━━━ Material supplied ━━━

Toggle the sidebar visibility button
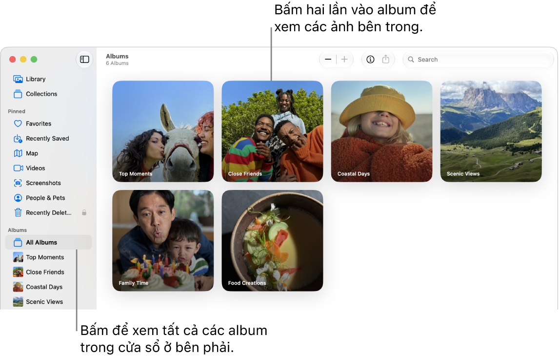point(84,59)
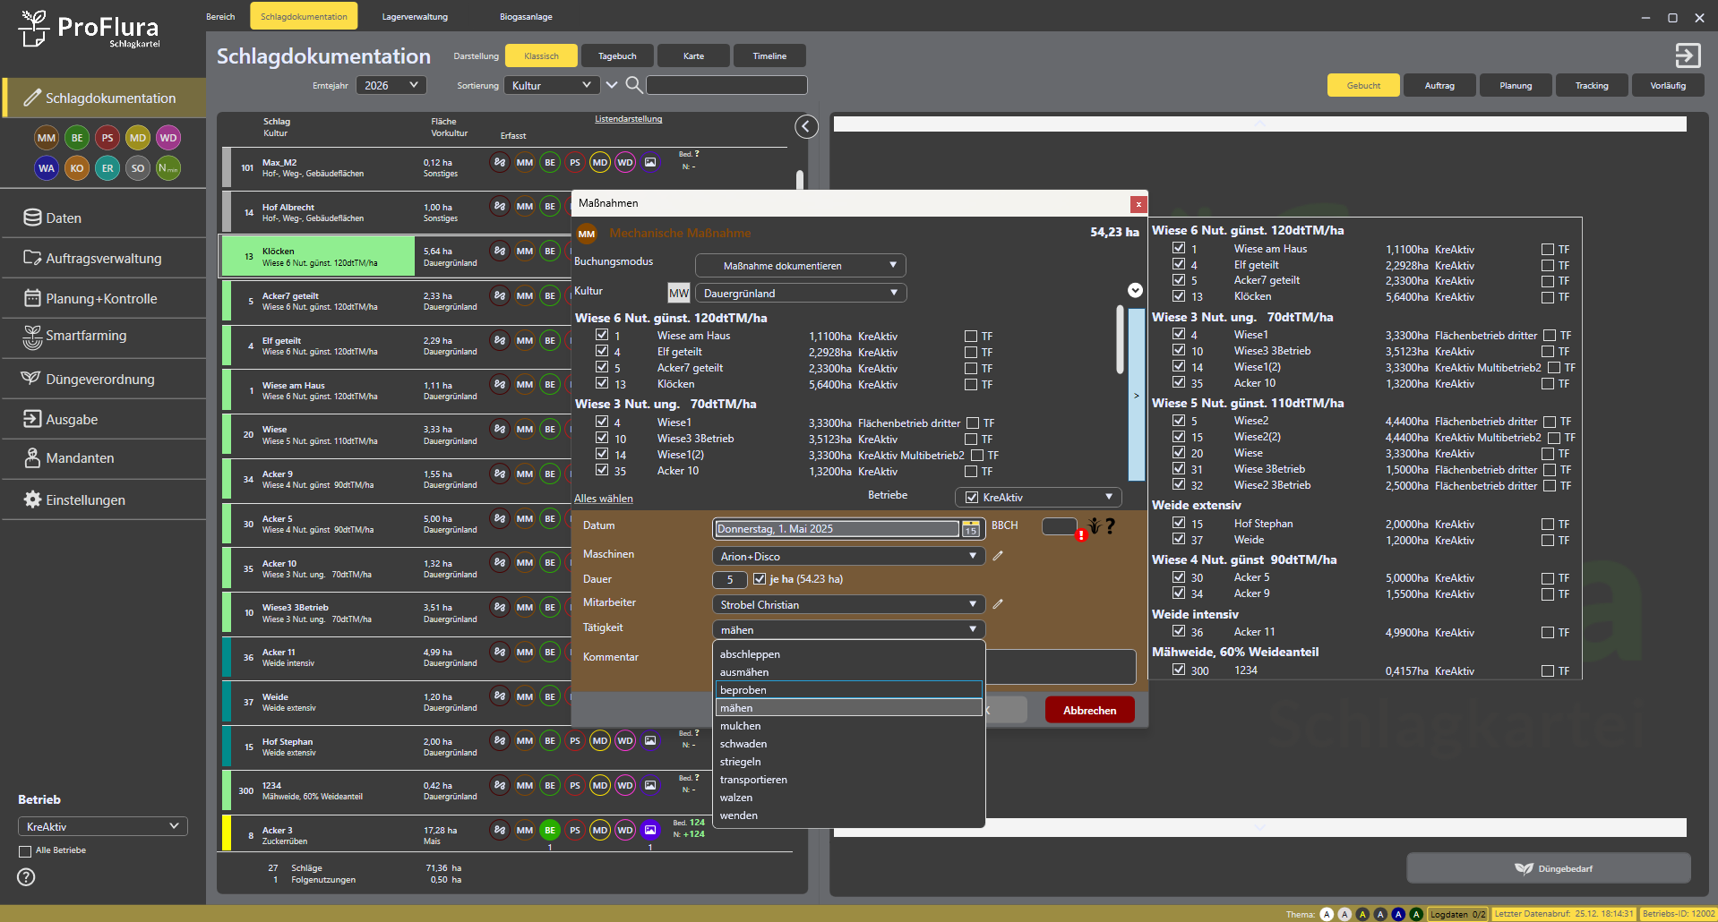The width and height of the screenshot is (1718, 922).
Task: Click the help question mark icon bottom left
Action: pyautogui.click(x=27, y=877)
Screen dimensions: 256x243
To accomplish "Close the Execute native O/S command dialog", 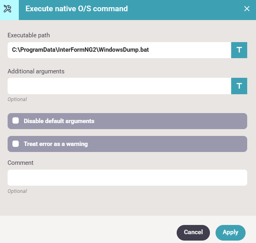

━━━

--- Your assignment ---
Leave every picture out and write out, word for word, the lines from the one that contains "Screen dimensions: 256x243" through the last line of the records.

--- Solution to this task ---
Screen dimensions: 256x243
To accomplish "Close the Execute native O/S command dialog", 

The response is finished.